To use a static profile, complete the following steps:

Create the IAM user qs-admin-source with policy qs-admin-source in the source account.
Create the IAM user qs-admin-target with policy qs-admin-target in the target account.
Get the aws_access_key_id and secret_access_key of these two IAM users.
In the terminal of the SageMaker notebook, go to the directory /home/ec2-user/.aws.
Edit the config and credential file to add a profile named source with the aws_access_key_id and secret_access_key of qs-admin-source.
Edit the config and credential file to add a profile named target with the aws_access_key_id and secret_access_key of qs-admin-target.
Provide the source and target profile name in the Static Profile cell of the notebook.

The tutorials of these notebooks are provided as comments inside the notebooks. You can run it cell by cell. If you want to schedule the notebooks to run automatically, you can schedule the Jupyter notebooks on SageMaker ephemeral instances.

In this solution, we assume that the name of dashboard and dataset are unique in the target (production) account. If you have multiple dashboards or datasets with the same name, you will encounter an error during the migration. Every dashboard has its own business purpose, so we shouldn’t create multiple dashboards with the same name in the production environment to confuse the dashboard viewers.

Option 2: Dashboard as UI to enter the migration workflow

In this section, we present the second migration option with the use of a QuickSight embedded website as an UI.

Solution overview

The following diagram illustrates our solution architecture.

The following diagram illustrates the resources deployed in the central account to facilitate the migration process.

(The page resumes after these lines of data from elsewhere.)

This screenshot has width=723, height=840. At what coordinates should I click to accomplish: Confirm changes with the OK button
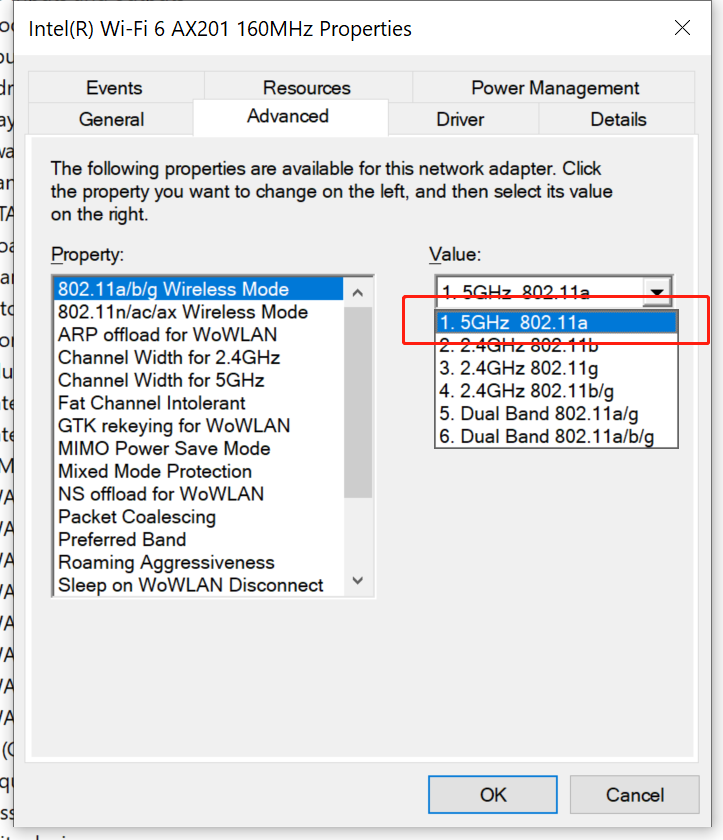(493, 794)
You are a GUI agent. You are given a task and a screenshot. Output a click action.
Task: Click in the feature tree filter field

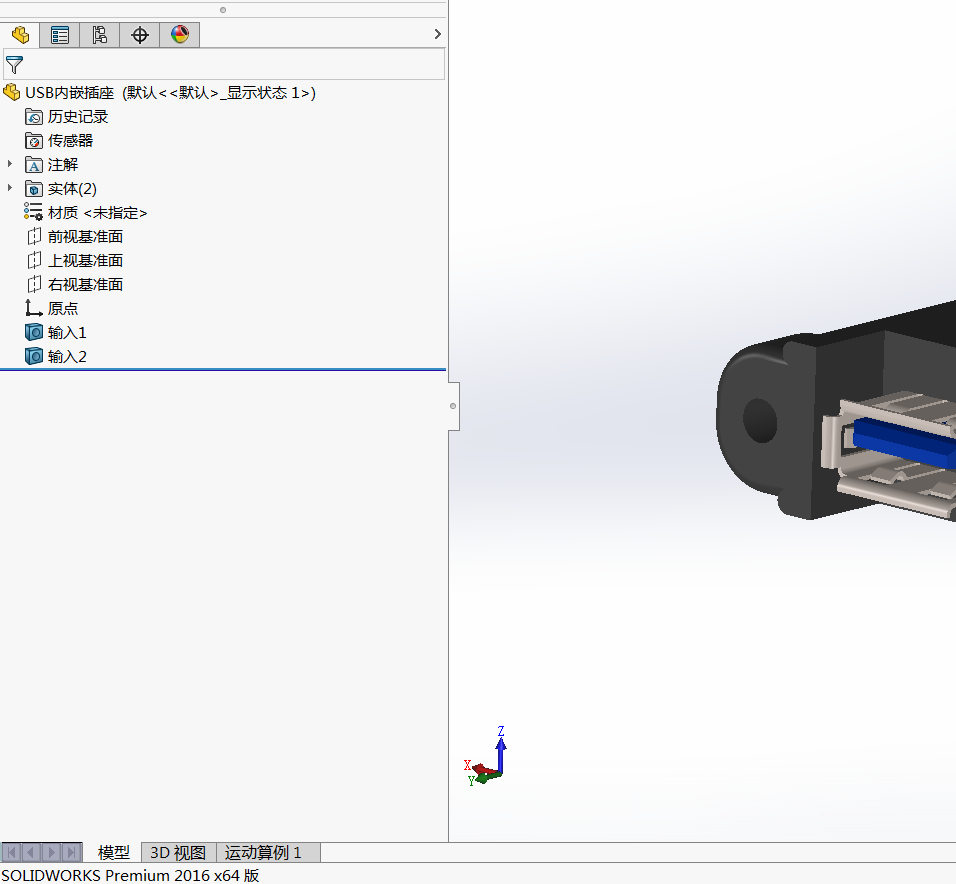(230, 65)
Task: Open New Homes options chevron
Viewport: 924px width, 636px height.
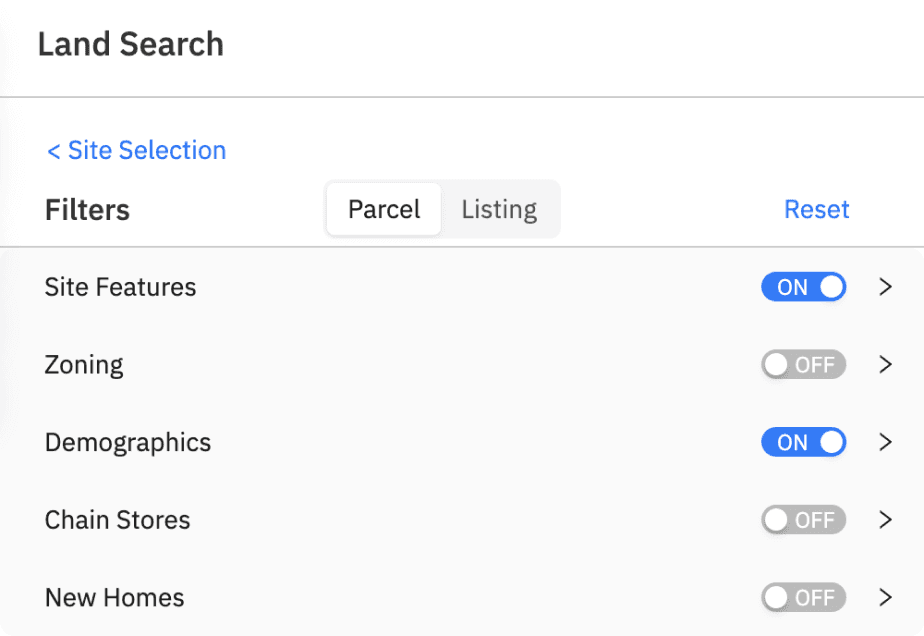Action: 884,598
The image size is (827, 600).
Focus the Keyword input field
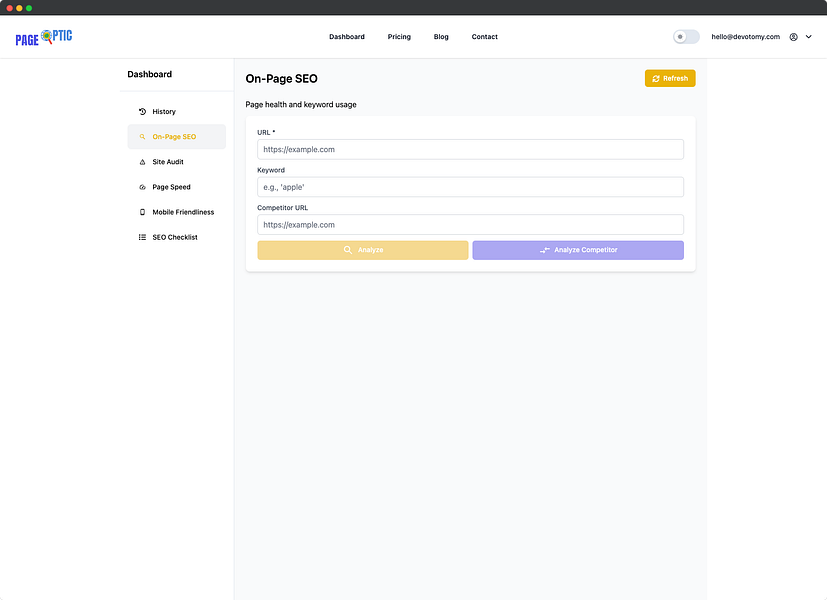click(470, 187)
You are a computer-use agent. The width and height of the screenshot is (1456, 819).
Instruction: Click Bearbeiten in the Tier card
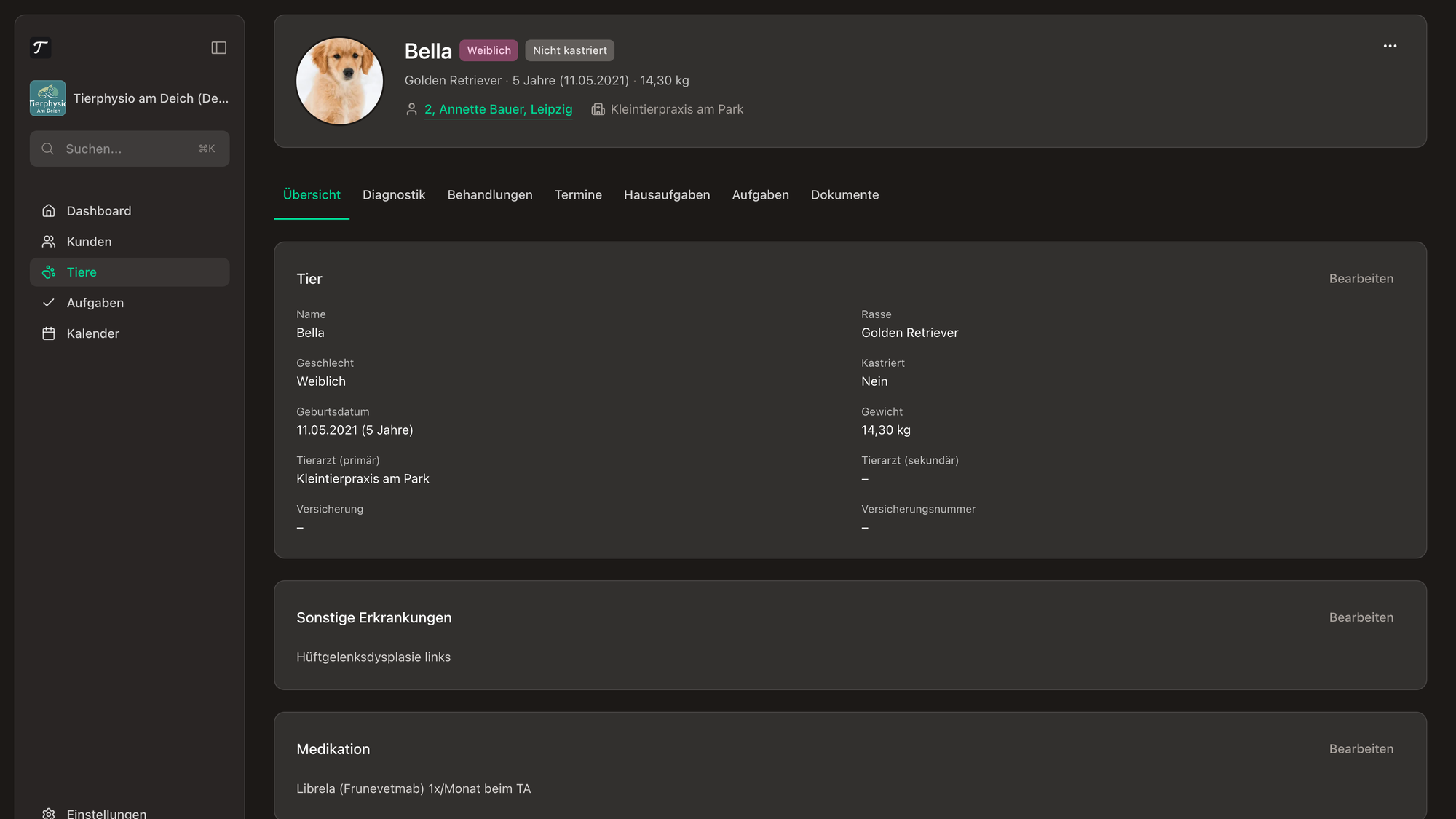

The resources include the following:

Dashboard as UI – The QuickSight dashboard is based on a ticketing backend, QuickSight assets information, and migration status data. You can use the bottom banner of the dashboard to trigger a migration of resources. Choosing Submit sends the migration request and required parameters (asset name, source environment, and target environment) to API Gateway. The dashboard also displays the migration results, which are stored in an S3 bucket.
S3 bucket – An S3 bucket hosts a static website to present you with a simple embedded dashboard that shows all active dashboards, analyses, datasets, data sources, and migration status.
API Gateway – API Gateway provides endpoints for embedding a QuickSight dashboard and accepting POST requests to perform migrations:
- quicksight-embed – Embeds the migration status QuickSight dashboard. The API endpoint invokes the Lambda backend to generate a short-lived QuickSight embed URL, and presents the dashboard in an iFrame.
- quicksight-migration-sqs – Presents a footer form that allows the user to submit migration details with POST requests, which invoke the QuickSight migration Lambda function.
SQS queue – We use an SQS queue between the QuickSight migration API endpoint and the backend Lambda function to perform the migration. Messages are deleted after a migration is complete.
Lambda functions – We use three different functions:
- QuickSight migration – This function is invoked by the SQS queue, and it performs the necessary migration tasks depending on the parameters it receives. This function can perform both batch and incremental migration of QuickSight resources by querying the QuickSight service API, AWS Systems Manager Parameter Store, and AWS Secrets Manager.
- QuickSight embed URL – When invoked, this function fetches an embed URL of a given dashboard and returns an HTTP payload to the caller.
- QuickSight status – This function periodically queries the QuickSight API for details about dashboards, datasets, data sources, analyses, and themes, and uploads the results to Amazon S3. This S3 bucket is then used as a data source for a QuickSight dashboard to display a centralized view of all relevant resources.

Prerequisites

For this walkthrough, you should have the following prerequisites:

Access to the following AWS services:
- API Gateway
- Amazon Athena
- Lambda
- QuickSight
- Amazon SQS
- Amazon S3
- Amazon CloudFront
- Parameter Store
- Secrets Manager
Two different QuickSight accounts, such as development and production
Basic knowledge of Python
Basic AWS SDK knowledge
Git and npm installed
The AWS CDK installed (see AWS CDK Intro Workshop: Python Workshop)

Create resources

Create your resources by cloning the following AWS CDK stack from the GitHub repo:

git clone https://github.com/aws-samples/amazon-quicksight-sdk-proserve.git ~/amazon-quicksight-sdk-proserve

Implement the solution

The following diagram illustrates the services deployed to our central and target accounts.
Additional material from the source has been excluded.